The creation of human-animal chimeras is deeply upsetting to many people. Animal rights groups vehemently oppose the work. Some bioethicists say the work is an affront to human dignity. The U.S. Council of Catholic Bishops calls it the creation of “beings who do not fully belong to either the human race or the host animal species.”

Hank Greely, director of the Center for Law and the Biosciences at Stanford University, said many people are fine with the idea of growing organs in animals, but problems arise when the research starts involving what he’s termed “brains, balls, and beauty.” Most people would object, Greely said, to a pig with a human brain, a pig with human cells that can reproduce, or a pig with a human nose.

“The big issue is this question of humanness and if we are conferring humanness on nonhumans,” he said. “That is going to make people upset.”

Greely has served with Izpisua Belmonte on panels to address ethical issues and co-authored articles with him on the ethics of chimeras. “Juan Carlos has always seemed aware of these issues. He gets that people can get freaked out,” Greely said. “I’m quite convinced he’s sensible and responsible.”

Mouse embryo
In this chimeric mouse embryo, the developing heart includes a large number of rat cells. Salk Institute

Izpisua Belmonte said he wants more than anyone to see clear guidelines. He understands the importance of what the new technologies, many of them from his lab, portend.

“We’re in a critical moment in human evolution. Everything that has happened in the past billion years follows two rules: random mutation and natural selection,” he said. “We’re now at a moment in history where we don’t have to follow Darwin’s rules. We need to be conscious of that.”

But he also thinks fears of the potential humanness of chimeras are greatly overblown, in part because of biology: So few human cells have survived in embryos so far, he said, and chimeras are highly likely to be sterile.
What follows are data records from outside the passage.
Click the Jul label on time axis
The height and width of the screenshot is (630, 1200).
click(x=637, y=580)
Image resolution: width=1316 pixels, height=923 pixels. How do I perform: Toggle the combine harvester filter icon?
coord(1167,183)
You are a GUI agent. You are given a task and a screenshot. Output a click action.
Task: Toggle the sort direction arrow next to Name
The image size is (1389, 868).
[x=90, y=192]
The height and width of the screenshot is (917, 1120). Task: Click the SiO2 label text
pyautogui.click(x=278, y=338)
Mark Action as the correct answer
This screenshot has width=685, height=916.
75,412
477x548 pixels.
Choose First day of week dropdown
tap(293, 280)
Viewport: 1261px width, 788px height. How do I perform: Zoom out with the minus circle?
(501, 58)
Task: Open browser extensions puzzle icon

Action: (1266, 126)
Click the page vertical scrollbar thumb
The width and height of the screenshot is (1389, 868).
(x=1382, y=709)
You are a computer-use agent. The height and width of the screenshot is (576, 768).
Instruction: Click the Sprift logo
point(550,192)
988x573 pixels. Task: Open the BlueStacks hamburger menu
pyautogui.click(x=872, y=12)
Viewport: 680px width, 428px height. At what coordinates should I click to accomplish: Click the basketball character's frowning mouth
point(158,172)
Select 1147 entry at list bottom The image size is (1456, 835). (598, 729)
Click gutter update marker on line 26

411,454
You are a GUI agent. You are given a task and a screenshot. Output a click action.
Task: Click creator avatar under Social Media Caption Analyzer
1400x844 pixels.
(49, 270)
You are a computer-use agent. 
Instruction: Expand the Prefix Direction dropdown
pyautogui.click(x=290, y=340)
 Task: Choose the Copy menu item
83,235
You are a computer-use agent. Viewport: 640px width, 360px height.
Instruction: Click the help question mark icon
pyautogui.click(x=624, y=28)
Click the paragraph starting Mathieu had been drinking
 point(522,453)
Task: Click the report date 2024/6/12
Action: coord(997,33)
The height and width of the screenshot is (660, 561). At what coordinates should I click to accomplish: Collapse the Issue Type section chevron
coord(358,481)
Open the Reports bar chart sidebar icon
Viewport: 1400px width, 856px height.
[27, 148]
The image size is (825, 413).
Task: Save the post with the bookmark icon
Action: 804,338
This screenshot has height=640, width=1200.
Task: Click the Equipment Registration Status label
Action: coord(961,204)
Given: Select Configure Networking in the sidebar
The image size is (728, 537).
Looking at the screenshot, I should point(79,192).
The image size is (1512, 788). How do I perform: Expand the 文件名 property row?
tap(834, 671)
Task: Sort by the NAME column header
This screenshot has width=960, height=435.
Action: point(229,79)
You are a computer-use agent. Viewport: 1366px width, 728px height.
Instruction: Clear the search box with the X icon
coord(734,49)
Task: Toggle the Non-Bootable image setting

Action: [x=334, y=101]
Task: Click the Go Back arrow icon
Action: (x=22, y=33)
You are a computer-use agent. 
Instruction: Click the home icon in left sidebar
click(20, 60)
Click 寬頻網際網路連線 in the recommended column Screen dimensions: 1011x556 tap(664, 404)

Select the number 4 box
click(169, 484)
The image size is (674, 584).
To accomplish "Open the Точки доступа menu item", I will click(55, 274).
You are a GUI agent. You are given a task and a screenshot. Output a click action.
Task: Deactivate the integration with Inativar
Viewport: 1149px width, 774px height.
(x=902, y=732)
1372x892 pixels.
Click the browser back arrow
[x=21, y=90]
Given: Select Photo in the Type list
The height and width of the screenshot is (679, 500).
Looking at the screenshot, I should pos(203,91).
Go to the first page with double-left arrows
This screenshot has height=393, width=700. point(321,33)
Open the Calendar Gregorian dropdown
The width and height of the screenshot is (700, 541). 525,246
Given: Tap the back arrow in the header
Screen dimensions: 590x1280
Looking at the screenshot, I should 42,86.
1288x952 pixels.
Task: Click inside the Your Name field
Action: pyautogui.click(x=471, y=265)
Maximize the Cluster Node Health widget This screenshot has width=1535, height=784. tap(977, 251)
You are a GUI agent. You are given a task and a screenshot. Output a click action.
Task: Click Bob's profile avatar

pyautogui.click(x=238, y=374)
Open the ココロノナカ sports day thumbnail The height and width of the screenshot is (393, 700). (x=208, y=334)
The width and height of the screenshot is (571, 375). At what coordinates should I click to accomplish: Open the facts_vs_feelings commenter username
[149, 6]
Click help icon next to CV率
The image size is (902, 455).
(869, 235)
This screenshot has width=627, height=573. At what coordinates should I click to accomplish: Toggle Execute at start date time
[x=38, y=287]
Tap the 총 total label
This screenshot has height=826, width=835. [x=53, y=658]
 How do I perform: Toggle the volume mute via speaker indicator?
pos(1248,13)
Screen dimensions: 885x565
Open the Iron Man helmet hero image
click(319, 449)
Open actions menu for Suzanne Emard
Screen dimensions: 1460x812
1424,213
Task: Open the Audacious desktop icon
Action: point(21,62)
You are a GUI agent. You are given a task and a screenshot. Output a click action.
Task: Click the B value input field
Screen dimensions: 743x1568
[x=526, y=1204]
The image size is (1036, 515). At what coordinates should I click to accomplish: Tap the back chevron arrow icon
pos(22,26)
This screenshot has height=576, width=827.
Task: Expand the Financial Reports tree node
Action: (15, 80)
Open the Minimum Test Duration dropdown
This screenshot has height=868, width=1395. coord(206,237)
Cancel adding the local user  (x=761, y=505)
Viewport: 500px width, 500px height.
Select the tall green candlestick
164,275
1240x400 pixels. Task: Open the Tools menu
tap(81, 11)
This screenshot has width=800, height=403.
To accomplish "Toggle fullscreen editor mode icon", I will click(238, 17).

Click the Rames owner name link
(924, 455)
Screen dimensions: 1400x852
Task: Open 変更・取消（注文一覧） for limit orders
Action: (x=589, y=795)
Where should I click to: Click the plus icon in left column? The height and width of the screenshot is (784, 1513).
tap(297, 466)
He said technology could be used to prevent human cells from migrating into an animal’s brain, and any reproduction of chimeras could be avoided by not bringing the animals to term. (His lab stops the pig experiments after just four weeks even though Spain would allow them to go further.)

“Scientists have the most to lose by not being careful,” he said.

He worries that restrictions on the research mean that U.S. science will fall behind in this area. An internationalist who fondly recalls the babble of foreign languages spoken in the European labs where he trained, Izpisua Belmonte said he has no problem turning to colleagues in foreign countries for their expertise or to conduct work that might not be funded or allowed in the U.S.

“If that means we knock on the door of another lab in China, we need to,” he said. “If it’s in Saudi Arabia, let’s go there.”

Izpisua Belmonte did end up getting that Pioneer Award from the NIH late last year. But he had to agree to keep away from human tissue and use the funds to work only on creating organs for primates.

He’s agreed, but hopes future NIH policy will fund research on animal-human chimeras. “In the end,” he said, “we want to cure humans, not monkeys.”